Document extract =>
# Using TV as monitor - Cons



## arsenalfan001 (Dec 3, 2012)

Guys,

I am planning to upgrade my 6 years old desktop running on a Intel P4 3.0Ghz (no HT) 
Now, while choosing components, I have a doubt regarding monitor.

I have a 22" samsung LCD TV. It is not too big and it has DVI and HDMI ports so I can use it as a monitor and invest the savings in a ATI 7970 (currently I am looking at ATI 7950).
I want to know what are cons with this approach?
My primary usage will be gaming [games like Max Payne 3 / La Noire / Fifa series]

Kindly help me.
Thanks


----------



## LGWRSherlock (Dec 3, 2012)

arsenalfan001 said:


> Guys,
> 
> I am planning to upgrade my 6 years old desktop running on a Intel P4 3.0Ghz (no HT)
> Now, while choosing components, I have a doubt regarding monitor.
> ...



What is the model number for your LCD TV?  I would say that it all comes down to the specifications of your current TV.  From the games you listed, it would seem that you need a monitor with fast response times in order to have the best experience with your games.  If your current TV has a fast enough response time, then I see no reason why you shouldn't use your current TV as your monitor.

LG WRman Sherlock, out!


----------



## arsenalfan001 (Dec 3, 2012)

Thanks for the quick reply.
I do not have the model number with me now. It is a Series 4, LCD TV - I do not see it in the website now.
What should be the ideal response time to be used as a monitor? around 5ms?


----------



## LGWRSherlock (Dec 3, 2012)

Data section =>
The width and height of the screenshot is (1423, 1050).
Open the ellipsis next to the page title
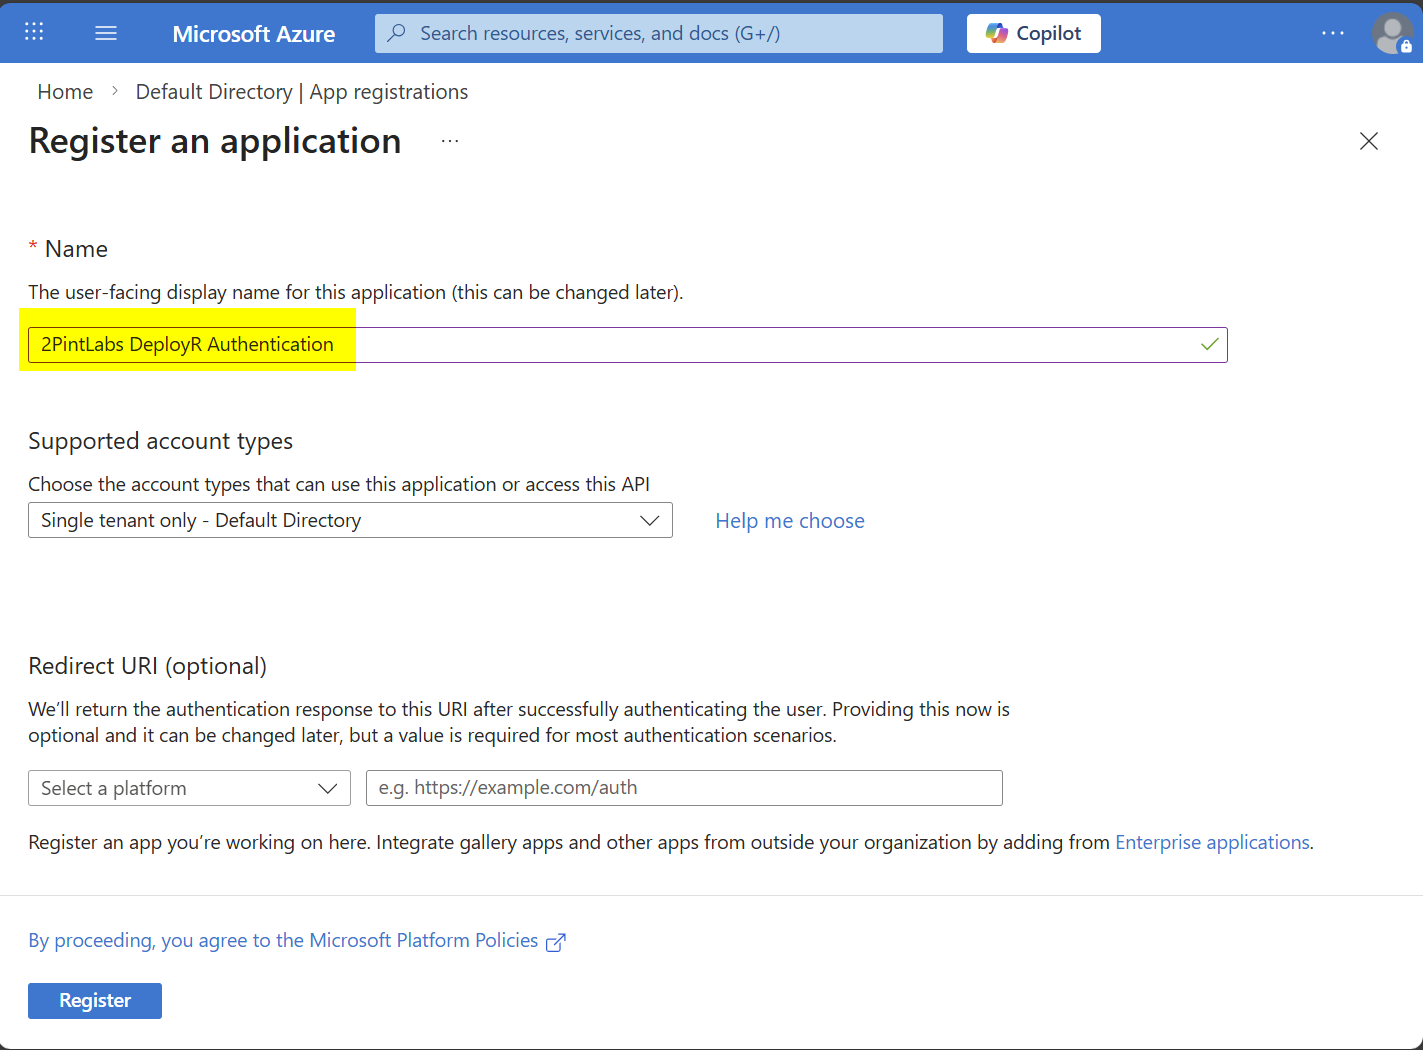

Requirements =>
[A] In the thread about using a TV as a monitor, what screen size is the Samsung LCD TV?
[B] Please condense the paragraph in the thread about using a TV as a monitor that starts "What is the model number for your LCD TV?" while keeping its main points.

The answers =>
[A] 22 inches.

[B] Whether the TV works as a monitor depends on its specifications, so its model number matters. The listed games call for fast response times, and if the TV's response time is fast enough, there is no reason not to use it as the monitor.